Required action: Your answer should be the exact lines of the records, starting with the one containing "Instruction: Click the green" and running to the end.

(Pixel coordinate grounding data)
>>

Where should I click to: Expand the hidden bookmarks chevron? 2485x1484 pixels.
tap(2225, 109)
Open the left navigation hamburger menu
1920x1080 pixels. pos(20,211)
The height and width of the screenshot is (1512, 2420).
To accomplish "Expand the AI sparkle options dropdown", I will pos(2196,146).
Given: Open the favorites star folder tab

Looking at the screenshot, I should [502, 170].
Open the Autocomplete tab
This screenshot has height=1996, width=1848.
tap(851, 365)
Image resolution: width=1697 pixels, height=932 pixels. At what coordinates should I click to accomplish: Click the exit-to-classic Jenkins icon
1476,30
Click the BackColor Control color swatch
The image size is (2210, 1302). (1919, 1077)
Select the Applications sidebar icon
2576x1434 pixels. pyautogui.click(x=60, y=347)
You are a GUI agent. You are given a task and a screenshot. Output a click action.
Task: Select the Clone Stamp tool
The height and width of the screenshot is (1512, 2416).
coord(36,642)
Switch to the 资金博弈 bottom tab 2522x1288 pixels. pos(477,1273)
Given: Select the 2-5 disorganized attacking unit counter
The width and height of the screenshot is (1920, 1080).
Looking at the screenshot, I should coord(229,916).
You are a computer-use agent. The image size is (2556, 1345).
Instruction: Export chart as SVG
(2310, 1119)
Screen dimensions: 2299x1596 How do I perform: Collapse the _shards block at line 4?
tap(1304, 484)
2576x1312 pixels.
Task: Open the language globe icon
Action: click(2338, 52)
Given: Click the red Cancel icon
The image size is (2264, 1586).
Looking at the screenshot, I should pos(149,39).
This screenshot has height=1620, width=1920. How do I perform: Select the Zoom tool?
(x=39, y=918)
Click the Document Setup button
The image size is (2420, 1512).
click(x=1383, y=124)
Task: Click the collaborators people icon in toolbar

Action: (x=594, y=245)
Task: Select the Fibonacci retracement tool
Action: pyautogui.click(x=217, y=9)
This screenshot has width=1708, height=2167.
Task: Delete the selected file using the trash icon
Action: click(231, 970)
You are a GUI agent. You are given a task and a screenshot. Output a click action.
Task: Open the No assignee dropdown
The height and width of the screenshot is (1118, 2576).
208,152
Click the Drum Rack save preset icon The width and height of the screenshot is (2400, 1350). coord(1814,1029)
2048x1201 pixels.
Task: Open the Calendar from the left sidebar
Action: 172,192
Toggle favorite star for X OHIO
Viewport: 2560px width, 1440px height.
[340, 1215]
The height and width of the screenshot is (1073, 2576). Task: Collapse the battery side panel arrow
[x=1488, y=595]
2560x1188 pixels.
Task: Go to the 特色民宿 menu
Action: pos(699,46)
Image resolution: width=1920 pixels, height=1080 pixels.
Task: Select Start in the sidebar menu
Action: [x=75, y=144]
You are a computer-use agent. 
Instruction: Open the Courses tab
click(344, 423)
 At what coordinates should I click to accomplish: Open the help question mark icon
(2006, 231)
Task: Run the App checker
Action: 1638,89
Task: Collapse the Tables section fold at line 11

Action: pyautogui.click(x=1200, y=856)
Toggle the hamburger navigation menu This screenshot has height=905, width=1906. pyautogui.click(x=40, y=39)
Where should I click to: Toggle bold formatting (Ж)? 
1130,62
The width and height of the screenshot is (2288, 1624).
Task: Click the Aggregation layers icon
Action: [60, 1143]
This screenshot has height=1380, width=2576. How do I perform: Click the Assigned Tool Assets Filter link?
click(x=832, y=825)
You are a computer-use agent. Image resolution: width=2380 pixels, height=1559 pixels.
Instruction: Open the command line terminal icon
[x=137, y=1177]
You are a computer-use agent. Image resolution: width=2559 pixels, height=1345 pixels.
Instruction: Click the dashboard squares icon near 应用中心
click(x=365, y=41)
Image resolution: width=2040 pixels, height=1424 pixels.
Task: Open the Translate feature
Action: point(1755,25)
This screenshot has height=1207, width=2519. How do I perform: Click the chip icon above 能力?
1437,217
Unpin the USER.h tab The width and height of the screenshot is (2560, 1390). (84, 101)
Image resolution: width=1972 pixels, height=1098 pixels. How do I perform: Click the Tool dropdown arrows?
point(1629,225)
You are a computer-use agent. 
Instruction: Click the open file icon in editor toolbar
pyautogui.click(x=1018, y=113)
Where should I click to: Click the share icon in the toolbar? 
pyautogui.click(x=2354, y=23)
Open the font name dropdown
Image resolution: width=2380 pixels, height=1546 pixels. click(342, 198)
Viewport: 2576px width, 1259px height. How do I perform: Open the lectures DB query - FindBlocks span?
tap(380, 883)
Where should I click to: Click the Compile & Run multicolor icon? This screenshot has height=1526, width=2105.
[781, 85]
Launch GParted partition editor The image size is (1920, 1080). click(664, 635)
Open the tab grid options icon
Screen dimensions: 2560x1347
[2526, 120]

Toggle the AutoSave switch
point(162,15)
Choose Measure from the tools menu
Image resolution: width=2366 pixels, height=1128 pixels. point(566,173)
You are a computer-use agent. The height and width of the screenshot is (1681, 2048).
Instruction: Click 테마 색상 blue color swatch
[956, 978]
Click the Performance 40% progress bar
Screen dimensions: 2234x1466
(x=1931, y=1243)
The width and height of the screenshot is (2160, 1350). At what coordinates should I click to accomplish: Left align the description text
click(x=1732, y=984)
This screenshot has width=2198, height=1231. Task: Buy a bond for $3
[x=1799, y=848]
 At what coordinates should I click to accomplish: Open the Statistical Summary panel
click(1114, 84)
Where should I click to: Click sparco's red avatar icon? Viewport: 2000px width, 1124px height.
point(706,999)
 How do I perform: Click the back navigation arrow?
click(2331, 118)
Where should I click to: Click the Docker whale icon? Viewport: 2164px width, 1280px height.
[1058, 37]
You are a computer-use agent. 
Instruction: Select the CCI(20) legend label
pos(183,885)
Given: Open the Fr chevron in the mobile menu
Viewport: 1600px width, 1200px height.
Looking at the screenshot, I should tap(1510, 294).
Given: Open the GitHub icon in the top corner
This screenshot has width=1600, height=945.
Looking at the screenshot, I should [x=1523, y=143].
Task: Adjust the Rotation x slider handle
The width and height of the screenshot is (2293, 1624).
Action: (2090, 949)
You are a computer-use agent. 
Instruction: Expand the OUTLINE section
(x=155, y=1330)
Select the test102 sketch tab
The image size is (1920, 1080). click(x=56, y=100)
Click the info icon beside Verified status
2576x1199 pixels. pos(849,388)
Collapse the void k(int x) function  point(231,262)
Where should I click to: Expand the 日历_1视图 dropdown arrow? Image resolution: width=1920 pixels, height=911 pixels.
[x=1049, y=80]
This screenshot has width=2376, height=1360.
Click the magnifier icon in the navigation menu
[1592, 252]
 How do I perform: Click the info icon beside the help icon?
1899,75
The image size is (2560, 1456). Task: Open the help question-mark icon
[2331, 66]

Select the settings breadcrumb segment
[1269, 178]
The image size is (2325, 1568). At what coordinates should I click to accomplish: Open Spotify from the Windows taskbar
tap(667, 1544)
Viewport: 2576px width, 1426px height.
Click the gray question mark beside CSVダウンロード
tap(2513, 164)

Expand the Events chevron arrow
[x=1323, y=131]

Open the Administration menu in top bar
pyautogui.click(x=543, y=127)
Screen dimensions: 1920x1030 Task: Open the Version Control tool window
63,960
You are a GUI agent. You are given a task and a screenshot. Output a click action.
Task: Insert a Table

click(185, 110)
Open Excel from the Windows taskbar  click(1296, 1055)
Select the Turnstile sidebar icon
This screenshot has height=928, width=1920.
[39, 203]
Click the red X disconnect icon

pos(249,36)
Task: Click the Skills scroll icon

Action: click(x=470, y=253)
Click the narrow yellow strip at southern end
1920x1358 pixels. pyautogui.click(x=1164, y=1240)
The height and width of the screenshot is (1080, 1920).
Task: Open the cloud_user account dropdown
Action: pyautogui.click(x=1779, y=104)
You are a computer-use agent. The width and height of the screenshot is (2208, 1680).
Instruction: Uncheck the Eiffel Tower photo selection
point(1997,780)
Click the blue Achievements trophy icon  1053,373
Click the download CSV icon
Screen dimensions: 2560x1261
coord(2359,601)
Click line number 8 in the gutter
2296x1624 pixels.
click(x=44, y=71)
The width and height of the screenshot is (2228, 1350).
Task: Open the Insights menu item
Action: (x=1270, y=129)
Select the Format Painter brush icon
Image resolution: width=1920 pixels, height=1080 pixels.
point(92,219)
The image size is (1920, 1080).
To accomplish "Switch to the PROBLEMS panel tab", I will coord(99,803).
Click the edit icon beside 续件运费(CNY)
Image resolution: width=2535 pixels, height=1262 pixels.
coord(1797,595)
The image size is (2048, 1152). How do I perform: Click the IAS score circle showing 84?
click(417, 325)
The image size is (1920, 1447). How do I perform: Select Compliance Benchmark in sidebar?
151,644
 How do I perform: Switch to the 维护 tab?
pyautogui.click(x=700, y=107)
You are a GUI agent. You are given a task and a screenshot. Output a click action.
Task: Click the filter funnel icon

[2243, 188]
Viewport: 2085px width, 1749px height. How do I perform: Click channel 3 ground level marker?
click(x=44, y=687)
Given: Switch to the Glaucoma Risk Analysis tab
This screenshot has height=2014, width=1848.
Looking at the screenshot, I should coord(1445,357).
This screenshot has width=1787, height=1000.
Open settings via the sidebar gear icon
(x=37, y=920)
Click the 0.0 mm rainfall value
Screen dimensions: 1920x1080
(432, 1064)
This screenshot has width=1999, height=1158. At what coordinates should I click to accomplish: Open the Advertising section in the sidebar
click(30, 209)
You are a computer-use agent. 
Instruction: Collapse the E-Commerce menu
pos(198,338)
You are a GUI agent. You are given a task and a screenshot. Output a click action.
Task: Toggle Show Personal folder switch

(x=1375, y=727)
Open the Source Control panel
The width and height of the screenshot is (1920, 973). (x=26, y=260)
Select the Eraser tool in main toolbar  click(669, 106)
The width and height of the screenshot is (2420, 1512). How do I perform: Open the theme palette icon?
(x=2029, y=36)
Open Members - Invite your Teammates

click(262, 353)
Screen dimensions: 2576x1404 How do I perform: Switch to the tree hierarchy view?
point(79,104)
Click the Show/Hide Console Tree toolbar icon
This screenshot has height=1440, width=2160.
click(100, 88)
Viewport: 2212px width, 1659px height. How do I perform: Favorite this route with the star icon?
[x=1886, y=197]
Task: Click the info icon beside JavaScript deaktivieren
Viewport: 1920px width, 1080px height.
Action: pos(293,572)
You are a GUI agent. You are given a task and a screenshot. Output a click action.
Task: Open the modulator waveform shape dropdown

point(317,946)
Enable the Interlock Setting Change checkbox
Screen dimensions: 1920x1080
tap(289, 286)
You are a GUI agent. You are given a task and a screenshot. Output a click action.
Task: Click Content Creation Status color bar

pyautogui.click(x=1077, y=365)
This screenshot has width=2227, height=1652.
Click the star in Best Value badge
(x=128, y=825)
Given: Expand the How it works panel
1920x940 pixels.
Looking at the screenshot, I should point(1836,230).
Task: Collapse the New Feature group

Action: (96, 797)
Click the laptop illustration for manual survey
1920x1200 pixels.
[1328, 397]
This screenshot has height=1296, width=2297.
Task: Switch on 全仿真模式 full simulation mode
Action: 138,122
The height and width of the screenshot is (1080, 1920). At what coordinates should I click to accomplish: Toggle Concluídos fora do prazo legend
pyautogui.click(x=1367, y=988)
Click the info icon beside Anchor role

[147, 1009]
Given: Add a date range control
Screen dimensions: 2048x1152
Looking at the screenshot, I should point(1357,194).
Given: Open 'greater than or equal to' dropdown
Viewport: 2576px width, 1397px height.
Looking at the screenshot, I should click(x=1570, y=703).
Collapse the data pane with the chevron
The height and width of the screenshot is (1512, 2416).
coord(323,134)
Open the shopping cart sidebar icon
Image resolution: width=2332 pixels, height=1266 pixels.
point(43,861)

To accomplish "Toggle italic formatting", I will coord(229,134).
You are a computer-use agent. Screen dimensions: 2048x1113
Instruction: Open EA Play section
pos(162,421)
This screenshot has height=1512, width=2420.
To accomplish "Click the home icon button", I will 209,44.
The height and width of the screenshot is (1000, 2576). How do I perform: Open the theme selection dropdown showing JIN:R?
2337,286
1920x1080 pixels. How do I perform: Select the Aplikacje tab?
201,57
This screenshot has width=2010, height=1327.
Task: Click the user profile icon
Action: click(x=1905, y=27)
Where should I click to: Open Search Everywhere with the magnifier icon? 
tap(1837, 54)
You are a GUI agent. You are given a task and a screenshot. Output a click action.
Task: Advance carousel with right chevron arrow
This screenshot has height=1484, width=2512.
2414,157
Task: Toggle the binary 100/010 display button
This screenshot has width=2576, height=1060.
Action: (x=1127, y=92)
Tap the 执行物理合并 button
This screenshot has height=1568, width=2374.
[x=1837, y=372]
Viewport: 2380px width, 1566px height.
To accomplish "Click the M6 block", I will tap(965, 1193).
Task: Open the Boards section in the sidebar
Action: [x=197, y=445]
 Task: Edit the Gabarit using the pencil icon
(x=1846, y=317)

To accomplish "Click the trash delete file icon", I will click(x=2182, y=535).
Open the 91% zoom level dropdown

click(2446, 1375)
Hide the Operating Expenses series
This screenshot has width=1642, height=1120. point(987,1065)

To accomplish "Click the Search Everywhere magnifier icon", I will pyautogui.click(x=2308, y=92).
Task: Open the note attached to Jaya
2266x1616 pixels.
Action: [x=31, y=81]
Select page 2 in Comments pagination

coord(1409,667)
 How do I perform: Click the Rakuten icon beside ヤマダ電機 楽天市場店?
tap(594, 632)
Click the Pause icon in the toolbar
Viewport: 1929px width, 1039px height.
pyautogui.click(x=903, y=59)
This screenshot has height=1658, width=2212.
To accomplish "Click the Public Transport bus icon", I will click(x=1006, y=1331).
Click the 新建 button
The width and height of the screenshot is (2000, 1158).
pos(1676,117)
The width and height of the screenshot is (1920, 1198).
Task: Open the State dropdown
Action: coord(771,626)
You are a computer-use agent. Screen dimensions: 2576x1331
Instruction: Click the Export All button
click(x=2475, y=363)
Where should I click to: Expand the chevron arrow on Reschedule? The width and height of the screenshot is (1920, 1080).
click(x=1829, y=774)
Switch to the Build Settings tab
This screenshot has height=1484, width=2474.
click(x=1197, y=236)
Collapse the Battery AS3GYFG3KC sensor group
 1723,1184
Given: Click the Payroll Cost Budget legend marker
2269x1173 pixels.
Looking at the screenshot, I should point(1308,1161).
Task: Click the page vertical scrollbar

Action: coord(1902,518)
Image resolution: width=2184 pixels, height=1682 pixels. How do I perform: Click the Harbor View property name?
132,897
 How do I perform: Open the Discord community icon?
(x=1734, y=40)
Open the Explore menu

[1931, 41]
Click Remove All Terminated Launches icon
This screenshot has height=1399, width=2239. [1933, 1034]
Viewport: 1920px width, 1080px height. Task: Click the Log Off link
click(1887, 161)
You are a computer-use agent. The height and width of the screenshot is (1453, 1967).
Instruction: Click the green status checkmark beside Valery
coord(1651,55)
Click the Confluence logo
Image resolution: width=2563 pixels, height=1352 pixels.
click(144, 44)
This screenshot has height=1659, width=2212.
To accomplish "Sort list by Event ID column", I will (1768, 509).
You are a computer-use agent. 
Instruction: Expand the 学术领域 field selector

<<

Exercise solution:
Instruction: Click the green status checkmark beside Valery
coord(1651,55)
Click the Confluence logo
Image resolution: width=2563 pixels, height=1352 pixels.
click(144, 44)
This screenshot has height=1659, width=2212.
To accomplish "Sort list by Event ID column", I will (1768, 509).
You are a computer-use agent. 
Instruction: Expand the 学术领域 field selector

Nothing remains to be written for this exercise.